最近の留学生に日本語を学び始めた理由を尋ねると、かなりの割合の人がアニメをあげるのです。
幼少時から日本語を聞いていて慣れているためか、音声面で強い学生が多いことにも驚かされます。
もちろん人によりますが、驚くほどスムーズな話し方をする学生がいて驚愕することもしばしばあるのです。
外国語習得の秘訣は?
日本語教師として、また、一個人として、とても知りたい情報です・・・・。
マンガの影響
マンガの影響も大きいものとなっています。
以前、ヨーロッパから来ていた留学生が、あるスポーツのマンガについて語りだしました。
マンガ自体はその国の言語に翻訳されたものを読んでいたようです。
・・・で、その学生は、マンガの中に日本人の心を見たと言うのです。
こういうことです。
そのマンガのなかには、
「友だち」「みんなで」「いっしょに」
などという言葉が頻繁に登場するそうです。
団体スポーツを扱っているマンガなので特にそのような言葉が多いのでしょう。
その留学生曰く、その留学生の出身国は「個人主義」が強い国なので、たとえ団体スポーツであっても、「友だち」「みんなで」「いっしょに」という考え方があまり一般的ではないそうです。そのため、そういった言葉が使われることはあまりなく、すごく新鮮に感じたらしいんですね。このような体験から日本人の考え方や日本人そのものに興味をもち、日本語の勉強を始めるようになったとのこと。・・・ううむ、なるほど~
しかし、マンガからそこまでをつかんでしまうその学生の感性も、見上げたものですよね。
このように、学生が語ってくれる話から、日本語学習のきっかけとしてのアニメやマンガの存在が大きくなっていく様子を、私は現場にいて肌で感じています。
国際交流基金による調査結果
それを実際に証明してくれるものがありますので、皆さんにご紹介します。
2022年11月に発表された国際交流基金による調査結果です。
https://www.jpf.go.jp/j/about/press/2022/dl/2022-023-02.pdf?
国際交流基金は、3年に一度、海外での日本語教育事情について調査し公開しています。日本国内ではなく海外での日本語教育についての動向を知るために、とても貴重な資料となっています。
この中に、「日本語学習の目的・理由」を尋ねた項目があります。興味をおもちの方は是非ご覧ください。

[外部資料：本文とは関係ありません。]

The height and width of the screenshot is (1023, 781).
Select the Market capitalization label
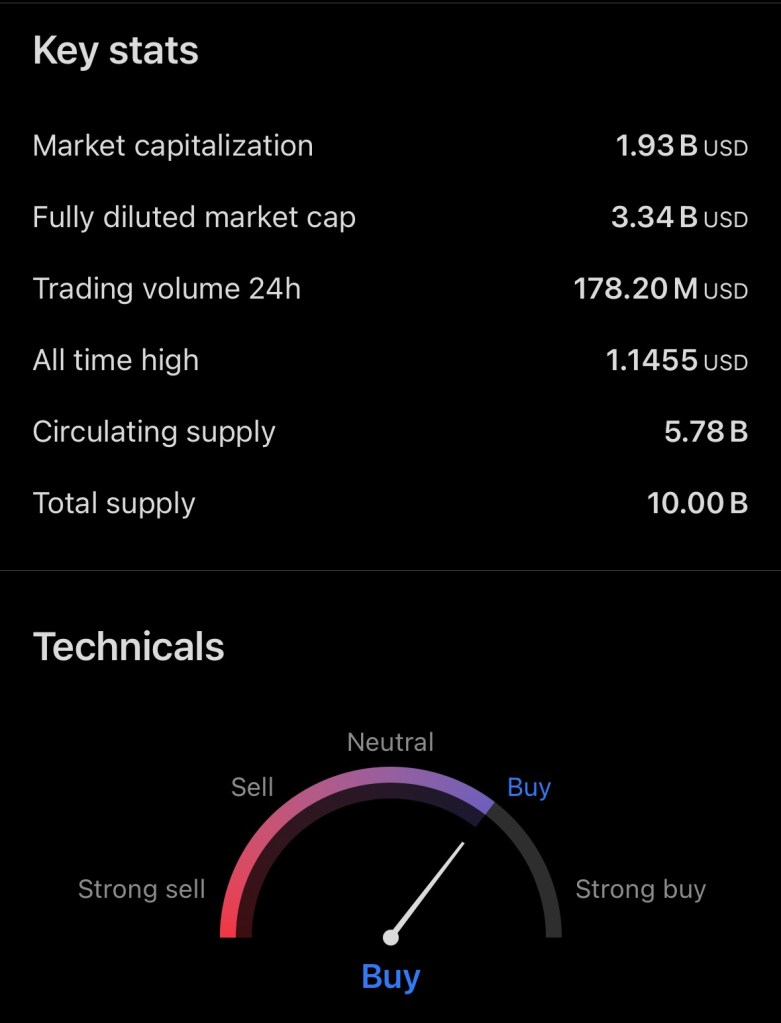pos(173,146)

さて、海外で日本語を学んでいる人は、どんな目的や理由で日本語学習をしているのでしょうか。
2021年の調査結果を見てみましょう。
選んだ人が多い項目から順に3つをあげると・・・
・日本語そのものへの興味 60.1%
・アニメ・マンガ・J-POP・ファッション等への関心 59.9%
・歴史・文学・芸術等への関心 47.9%
3年前の2018年にどうだったかというと・・・
・アニメ・マンガ・J-POP・ファッション等への関心 66.0%
・日本語そのものへの興味 61.4%
・歴史・文学・芸術等への関心 52.4%
3年前に比べると「アニメ・マンガ・J-POP・ファッション等への関心」を挙げた人が66%から60%に減ってはいるものの、それでも約6割の人がこうした日本のポップカルチャー等に興味をもって日本語を学んでいることがわかります。
(ちなみにこのアンケートは複数回答可なので、合計すると100%を超えています。)
約半数以上の人が、上の3つのことに関心があり、日本語学習の目的・理由として挙げていることについて、皆さんはどう思いますか。
日本語学習者の推移
さて、同じ調査の中に、日本語学習者の推移を示したグラフもあります。
国際交流基金の調べによると、2012年の3,985,669人までは、右肩上がりに日本語学習者が増えていった様子がわかります。その後、上下を繰り返し…2021年は、3,794,714人という数字が出ています。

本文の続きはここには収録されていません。